Несомненно, «колдун» или «колдунья» были в русском обществе личностями характерными и маргинальными. И, конечно, крайне подозрительными в делах об «измене». Такой человек мог приготовить яд. Будучи «по роду своей деятельности» постоянно посещаем самыми разными людьми, такой человек легко мог быть использован в качестве шпиона, участника заговора. На первый взгляд, перед нами пустые бабьи суеверия: такая-то мастерица носила в платочке завязанный «наговорный корешок» или «наговоренное мыльце». Первые признания: все это, мол, для того, чтобы муж крепче любил. Но далее выясняется, что и разговоры некие велись, и кто-то сыпал и подсыпал нечто… Число обвиненных в тех или иных действиях множится.
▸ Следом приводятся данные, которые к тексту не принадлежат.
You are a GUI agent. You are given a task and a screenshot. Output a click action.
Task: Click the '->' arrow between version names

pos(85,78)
Но действительно ли мы можем сказать, что несчастных суеверных женщин и их мужей мучат понапрасну? Случайно ли то, что возбуждению крупного «ведовского процесса» предшествовали страшные события в царской семье: умирает маленький царевич Иван, царевич Василий рождается больным и тоже вскоре умирает; сама царица тяжело болеет. Теперь у царя одни дочери и один лишь сын, то есть будущее династии под угрозой. И наконец, когда все будто бы завершилось, у царя с царицей стало «не по-прежнему». То есть что «не по-прежнему»? Имеет ли это «не по-прежнему» связь с глухими упоминаниями об опале, постигшей нескольких родственников царицы? Были они замешаны в заговоре?..
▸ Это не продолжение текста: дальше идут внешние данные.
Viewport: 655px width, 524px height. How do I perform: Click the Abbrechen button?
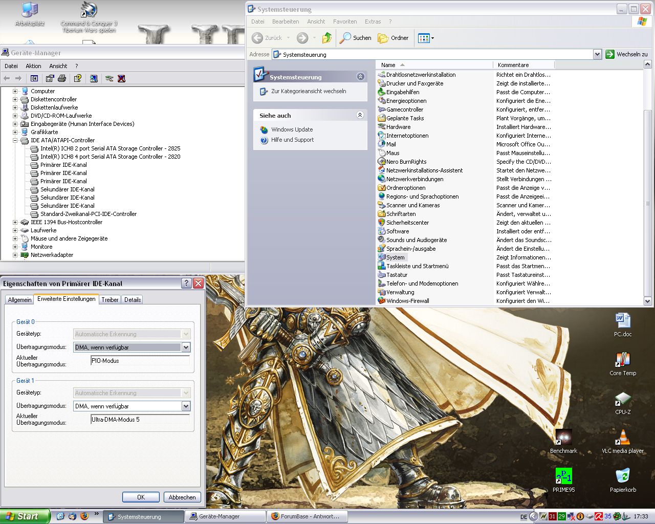pyautogui.click(x=182, y=497)
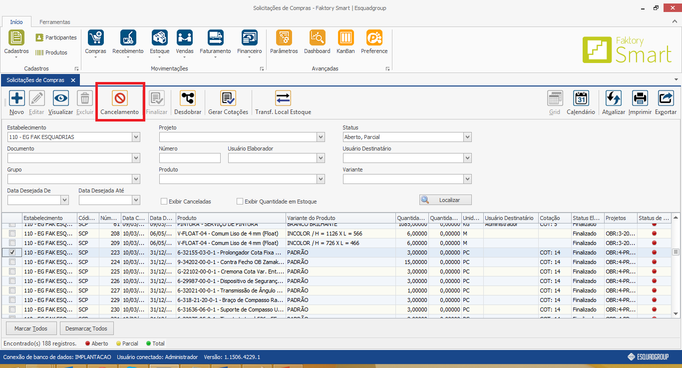Toggle Exibir Quantidade em Estoque checkbox

240,202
И все эти тягостные для царской семьи события происходят на фоне тянущейся уже не первый год, можно сказать, затянувшейся попытки устроить династический брак царевны Ирины Михайловны…
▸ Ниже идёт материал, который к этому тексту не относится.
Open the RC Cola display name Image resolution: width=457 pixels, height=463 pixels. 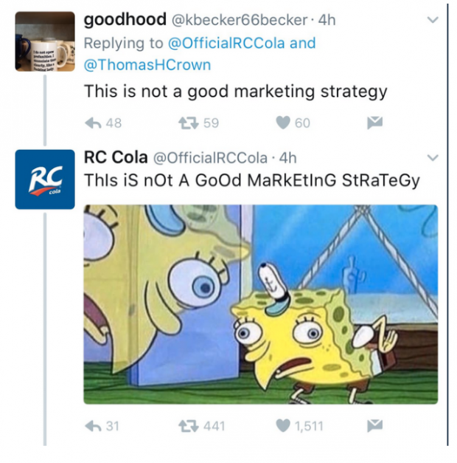(116, 157)
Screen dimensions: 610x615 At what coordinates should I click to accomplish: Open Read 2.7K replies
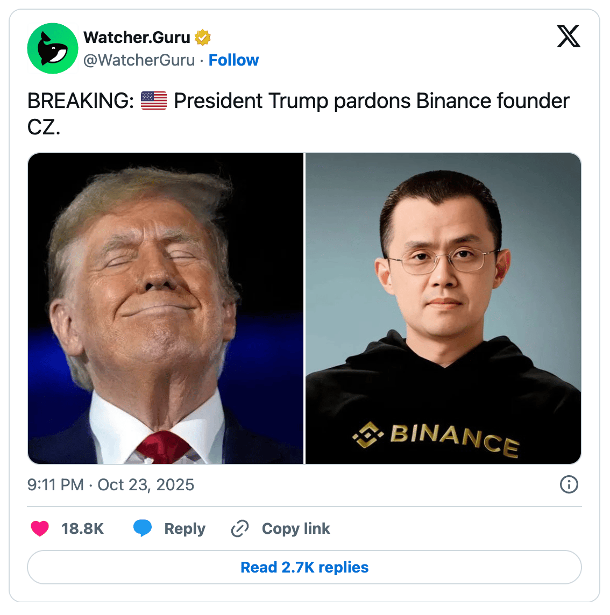tap(304, 567)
В одном из писем к сыну Петр I пишет о «завесе», опущенной между Европой и Россией, о том, как необходимо откинуть эту «завесу» и показать свои способности и силы, встать на равных с Европой. Пожалуй, в царствование отца Петра, Алексея Михайловича, эта «завеса» колеблется очень и очень сильно. Но действительно ведь есть, существует такое ощущение, будто именно в царствование Михаила Федоровича, после бурного периода, когда Россия и Европа трагически открылись друг другу, опускается некая подобная «завеса». В рамках Романовской концепции историки обычно поясняют, что, после неудавшейся и породившей «смуту» попытки резкой «европеизации» России, пришедшие к власти Романовы решили вернуться к «прежней» консервативной, «по старинке» политике. Интересно только, чья же это «прежняя» политика? Мятущихся Ивана Грозного и Бориса Годунова? Но их никак не назовешь «стародавними консерваторами»… И, тем не менее, в царствование Михаила Федоровича явно опускается некая «завеса». Но позвольте, ведь даже патриарх Филарет, высшее духовное лицо, которому «положено» иметь «консервативные убеждения», и тот пытается эту самую «завесу» приподнять. Но «завеса» не поддается, не хотят уважать Романовых в Европе, не желают отдавать им своих дочерей, дурно принимают российских послов. Да, при первых Романовых Россия изолирована от Европы, кажется, как никогда прежде. И что же скрывается за этой таинственной «завесой»? Разумеется, очередная «страшная тайна» Романовых, известная всему свету. Нет, это не они опустили «завесу», это Европа опустила «завесу» перед ними, худородными захватчиками престола и власти. Впрочем, аналогичной «европейской опале» подвергся после появления Дмитрия I, «брата Федора Иоанновича», Борис Годунов. Но дело не только в «династической молодости» первых Романовых. Из числа их непосредственных предшественников выделяется Дмитрий I, так мало правивший, но оставивший по себе, оказывается, целый «шлейф» памяти весьма благожелательной. Мы уже говорили о том, что в рамках Романовской концепции доминирует негативная оценка Дмитрия I. Конечно, у него имелись сторонники и в России, сведения об этом до нас дошли. И, конечно, любопытна интерпретация этих сведений историками. Например: в «коллективном сознании крестьянских казачьих и посадских масс» Дмитрий I превратился в «социально утопическую легенду» (Чистяков. «Русские народные социально-утопические легенды»). Ну очень уж мудрено!..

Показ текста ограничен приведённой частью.